Any help would be appreciated! I've searched a bunch and can't seem to find an answer.
Within the webpage you have the "Print Sale List" button which display a new one that has all the information compiled in a single page (maybe at the time you post the question, the webpage didn't have that button).
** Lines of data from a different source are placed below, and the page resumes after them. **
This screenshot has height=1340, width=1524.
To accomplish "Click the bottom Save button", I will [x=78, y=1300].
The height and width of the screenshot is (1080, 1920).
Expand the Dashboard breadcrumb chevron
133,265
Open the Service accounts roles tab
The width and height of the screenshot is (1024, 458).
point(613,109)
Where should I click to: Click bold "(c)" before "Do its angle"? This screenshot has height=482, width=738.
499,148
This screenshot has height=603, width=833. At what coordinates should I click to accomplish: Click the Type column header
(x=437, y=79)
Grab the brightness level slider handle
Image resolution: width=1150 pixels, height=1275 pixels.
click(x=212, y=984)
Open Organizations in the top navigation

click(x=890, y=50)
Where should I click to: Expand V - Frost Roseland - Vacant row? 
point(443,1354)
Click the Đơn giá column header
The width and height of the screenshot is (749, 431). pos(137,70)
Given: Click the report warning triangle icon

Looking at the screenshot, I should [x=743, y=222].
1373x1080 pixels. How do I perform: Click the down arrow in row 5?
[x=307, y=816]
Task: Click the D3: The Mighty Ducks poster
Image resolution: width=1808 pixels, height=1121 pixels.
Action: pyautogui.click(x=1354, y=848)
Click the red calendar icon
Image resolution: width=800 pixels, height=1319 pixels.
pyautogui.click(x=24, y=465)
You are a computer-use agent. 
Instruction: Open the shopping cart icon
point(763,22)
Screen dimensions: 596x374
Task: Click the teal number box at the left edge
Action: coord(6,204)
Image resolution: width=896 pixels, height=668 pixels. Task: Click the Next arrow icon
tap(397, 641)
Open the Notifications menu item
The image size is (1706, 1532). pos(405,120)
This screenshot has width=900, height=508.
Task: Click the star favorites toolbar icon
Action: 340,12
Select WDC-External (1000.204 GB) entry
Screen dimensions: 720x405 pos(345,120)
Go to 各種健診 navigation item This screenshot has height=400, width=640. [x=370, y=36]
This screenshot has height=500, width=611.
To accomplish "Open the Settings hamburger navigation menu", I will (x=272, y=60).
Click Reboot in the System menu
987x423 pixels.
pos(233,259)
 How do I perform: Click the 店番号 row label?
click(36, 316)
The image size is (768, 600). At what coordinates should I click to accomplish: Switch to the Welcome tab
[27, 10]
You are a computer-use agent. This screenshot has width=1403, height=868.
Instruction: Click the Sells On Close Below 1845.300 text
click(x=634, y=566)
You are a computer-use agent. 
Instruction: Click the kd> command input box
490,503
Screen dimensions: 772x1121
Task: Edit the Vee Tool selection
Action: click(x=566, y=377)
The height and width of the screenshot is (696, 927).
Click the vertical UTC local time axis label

url<-'http://sheriff.franklincountyohio.gov/search/real-estate/printresults.aspx?q=searchType%3dSaleDate%26searchString%3d12%2f26%2f2014+12%3a00%3a00+AM%26foreclosureType%3d%26sortType%3ddefendant%26saleDateFrom%3d%26saleDateTo%3d'
table<-readHTMLTable(url)
table1<-as.data.frame(table)
str(table1)
'data.frame': 92 obs. of 8 variables:
$ c_printsearchresults_gvResults.Case.Number : Factor w/ 92 levels "07CV4653\r\n PLURIESBANKRUPTCY",..: 23 47 33 90 91 82 85 77 68 83 ...
$ c_printsearchresults_gvResults.Property.Address : Factor w/ 92 levels "1038\r\n \r\n \r\n S OHIO AVENUE\r\n "| __truncated__,..: 7 80 85 26 79 37 83 55 51 33 ...
$ c_printsearchresults_gvResults.Plaintiff...Attorney: Factor w/ 83 levels "Plaintiff:\r\n \r\n BAC HOME LOANS SERVICING LP FKA COUNTRYWIDE HOME LOANS SERVIC"| __truncated__,..: 5 31 80 74 49 14 73 52 39 41 ...
$ c_printsearchresults_gvResults.Defendant : Factor w/ 92 levels "ADEDEJI-FAJOBI/MODUPE/O",..: 1 2 3 4 5 6 7 8 9 10 ...
$ c_printsearchresults_gvResults.Appraised : Factor w/ 59 levels "$10,268.33","$10,988.28",..: 48 20 18 10 25 6 41 58 35 15 ...
$ c_printsearchresults_gvResults.Opening.Bid : Factor w/ 63 levels "$10,268.33","$10,988.28",..: 38 5 4 52 11 51 29 45 23 63 ...
$ c_printsearchresults_gvResults.Deposit : Factor w/ 61 levels "$1,200.00","$10,268.33",..: 49 20 18 53 26 7 42 58 28 16 ...
$ c_printsearchresults_gvResults.Sale.Date : Factor w/ 1 level "12/26/2014": 1 1 1 1 1 1 1 1 1 1 ...
If you want to remove or separate the data in more columns, you can use regular expressions.